君のブレスが切れるまで
 私は帰り道、キョロキョロと回りを見渡しながら駅へと歩いていった。朝はあんなに晴れていたのに、雲が流れてきたのか空は黒い雲が立ち込めてきている。
 宮城さんは確か、傘を持っていた。雨が降ると予想していたのかな? 天気予報では雨は降らないとされていたはずなのに。
 不思議な人だったなと考えながら人通りの少ない細道を歩いていると、高架下、フェンスの向こう側で三人の女の人を見かける。


「そういえば、あの先輩とかどう?」
「友達も少なそうだし、告げ口とかもしなさそーだね」
「よくもまぁ、あんたたち……ま、せっかくのおもちゃだし? 壊せるなら、あたしはいいけど」


 私と同じセーラー服。
 同級生か先輩までかはわからないけど、話からしてかなり不穏だ。
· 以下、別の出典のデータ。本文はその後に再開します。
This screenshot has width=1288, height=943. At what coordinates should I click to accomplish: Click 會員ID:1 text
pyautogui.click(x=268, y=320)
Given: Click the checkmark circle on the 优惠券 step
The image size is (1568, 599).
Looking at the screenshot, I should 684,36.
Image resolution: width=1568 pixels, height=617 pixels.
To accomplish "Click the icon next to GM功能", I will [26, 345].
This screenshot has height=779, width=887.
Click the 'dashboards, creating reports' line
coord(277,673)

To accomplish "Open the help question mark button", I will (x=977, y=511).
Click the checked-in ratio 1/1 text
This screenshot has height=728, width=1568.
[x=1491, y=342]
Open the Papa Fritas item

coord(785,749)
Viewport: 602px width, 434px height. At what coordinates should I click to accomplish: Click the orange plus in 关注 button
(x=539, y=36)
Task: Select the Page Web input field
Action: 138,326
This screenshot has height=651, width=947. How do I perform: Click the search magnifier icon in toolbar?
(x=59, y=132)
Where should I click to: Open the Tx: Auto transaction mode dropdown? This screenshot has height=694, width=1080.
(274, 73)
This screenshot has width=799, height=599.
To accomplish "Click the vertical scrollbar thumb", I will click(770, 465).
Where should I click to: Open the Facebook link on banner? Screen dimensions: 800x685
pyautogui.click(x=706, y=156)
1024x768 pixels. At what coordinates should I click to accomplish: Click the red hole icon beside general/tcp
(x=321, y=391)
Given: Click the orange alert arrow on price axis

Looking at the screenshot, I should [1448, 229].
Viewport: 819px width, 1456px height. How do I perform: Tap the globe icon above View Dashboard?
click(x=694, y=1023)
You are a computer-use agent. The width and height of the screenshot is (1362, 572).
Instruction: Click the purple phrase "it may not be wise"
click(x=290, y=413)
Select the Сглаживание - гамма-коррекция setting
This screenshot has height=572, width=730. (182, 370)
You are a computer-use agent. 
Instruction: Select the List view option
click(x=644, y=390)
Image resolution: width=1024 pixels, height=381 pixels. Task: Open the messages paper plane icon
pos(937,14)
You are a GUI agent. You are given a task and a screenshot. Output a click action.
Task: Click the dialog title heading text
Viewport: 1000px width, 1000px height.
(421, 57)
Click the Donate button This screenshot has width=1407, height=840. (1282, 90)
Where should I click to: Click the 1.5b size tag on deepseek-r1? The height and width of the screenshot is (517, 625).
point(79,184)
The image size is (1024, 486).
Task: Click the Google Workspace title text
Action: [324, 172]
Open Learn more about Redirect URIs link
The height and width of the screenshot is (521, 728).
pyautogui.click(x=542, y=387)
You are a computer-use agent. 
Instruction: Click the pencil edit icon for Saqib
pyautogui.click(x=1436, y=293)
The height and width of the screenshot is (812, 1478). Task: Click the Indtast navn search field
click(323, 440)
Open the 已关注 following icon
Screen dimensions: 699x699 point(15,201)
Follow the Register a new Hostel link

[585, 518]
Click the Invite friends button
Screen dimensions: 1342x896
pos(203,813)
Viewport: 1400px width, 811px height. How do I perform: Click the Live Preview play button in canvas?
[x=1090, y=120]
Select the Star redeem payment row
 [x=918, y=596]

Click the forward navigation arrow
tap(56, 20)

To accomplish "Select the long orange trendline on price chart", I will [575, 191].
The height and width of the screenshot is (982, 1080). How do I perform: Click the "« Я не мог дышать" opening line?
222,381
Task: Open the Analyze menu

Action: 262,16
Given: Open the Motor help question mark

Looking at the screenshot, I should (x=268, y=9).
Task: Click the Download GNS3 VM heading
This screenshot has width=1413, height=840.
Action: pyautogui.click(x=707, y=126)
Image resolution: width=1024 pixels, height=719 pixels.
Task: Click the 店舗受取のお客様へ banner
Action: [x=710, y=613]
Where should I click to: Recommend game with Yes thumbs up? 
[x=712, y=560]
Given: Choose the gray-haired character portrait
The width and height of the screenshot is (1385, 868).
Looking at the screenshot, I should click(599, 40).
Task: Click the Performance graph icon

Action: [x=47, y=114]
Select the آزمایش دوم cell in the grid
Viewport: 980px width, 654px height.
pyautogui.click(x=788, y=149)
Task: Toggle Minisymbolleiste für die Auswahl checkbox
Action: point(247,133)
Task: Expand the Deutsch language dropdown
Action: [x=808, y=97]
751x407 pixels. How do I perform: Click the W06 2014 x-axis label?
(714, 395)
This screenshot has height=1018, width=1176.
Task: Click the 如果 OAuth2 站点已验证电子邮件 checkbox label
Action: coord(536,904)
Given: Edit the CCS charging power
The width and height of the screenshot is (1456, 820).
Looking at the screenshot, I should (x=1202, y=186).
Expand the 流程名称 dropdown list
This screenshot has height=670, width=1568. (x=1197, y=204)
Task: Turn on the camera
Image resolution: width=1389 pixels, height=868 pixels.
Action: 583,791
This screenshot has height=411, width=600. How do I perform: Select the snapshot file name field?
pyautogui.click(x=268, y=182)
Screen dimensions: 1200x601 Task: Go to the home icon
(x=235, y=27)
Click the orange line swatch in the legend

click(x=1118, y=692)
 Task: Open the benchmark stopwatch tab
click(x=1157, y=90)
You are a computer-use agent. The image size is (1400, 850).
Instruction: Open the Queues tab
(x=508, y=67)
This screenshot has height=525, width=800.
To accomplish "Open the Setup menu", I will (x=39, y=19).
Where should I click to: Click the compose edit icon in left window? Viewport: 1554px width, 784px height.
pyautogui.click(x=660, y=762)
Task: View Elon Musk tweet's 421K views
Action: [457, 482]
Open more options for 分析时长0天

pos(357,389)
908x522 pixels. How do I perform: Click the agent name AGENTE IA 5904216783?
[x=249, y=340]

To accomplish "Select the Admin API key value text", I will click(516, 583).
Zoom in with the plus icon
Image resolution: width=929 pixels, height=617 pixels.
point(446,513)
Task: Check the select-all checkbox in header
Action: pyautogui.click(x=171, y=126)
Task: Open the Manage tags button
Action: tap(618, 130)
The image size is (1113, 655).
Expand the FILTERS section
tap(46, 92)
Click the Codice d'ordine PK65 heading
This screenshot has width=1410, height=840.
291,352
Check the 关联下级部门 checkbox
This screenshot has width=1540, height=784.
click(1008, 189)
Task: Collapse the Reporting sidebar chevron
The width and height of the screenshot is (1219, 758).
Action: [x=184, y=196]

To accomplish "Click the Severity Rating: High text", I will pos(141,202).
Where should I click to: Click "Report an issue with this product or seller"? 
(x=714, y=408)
関わると絶対に面倒な事になる。
 目を合わせないように少しだけ急ぎ足で通り抜けていく、すると笑い声が聞こえてきた。フェンスの向こう側だから追いかけてくることなんてない、だから聞こえないふり、ううん、聞かない。
 心臓の音を高鳴らせ、私は逃げるようにその場を後にする。


「ふぅ……ふぅ……怖かった……」


 あの三人に言い表せない恐怖を感じつつも、私は駅に到着し、そのまま帰路につくことができた。明日から本格的に高校生活が始まる。とりあえずだけど友達もできそう、楽しい高校生活になるといいな。


 しかしその日を境に宮城さんは約二ヶ月間、学校へ出てくる事はなかった。そして始まる暴力という名のいじめ、その地獄の日々を私は味わうこととなる。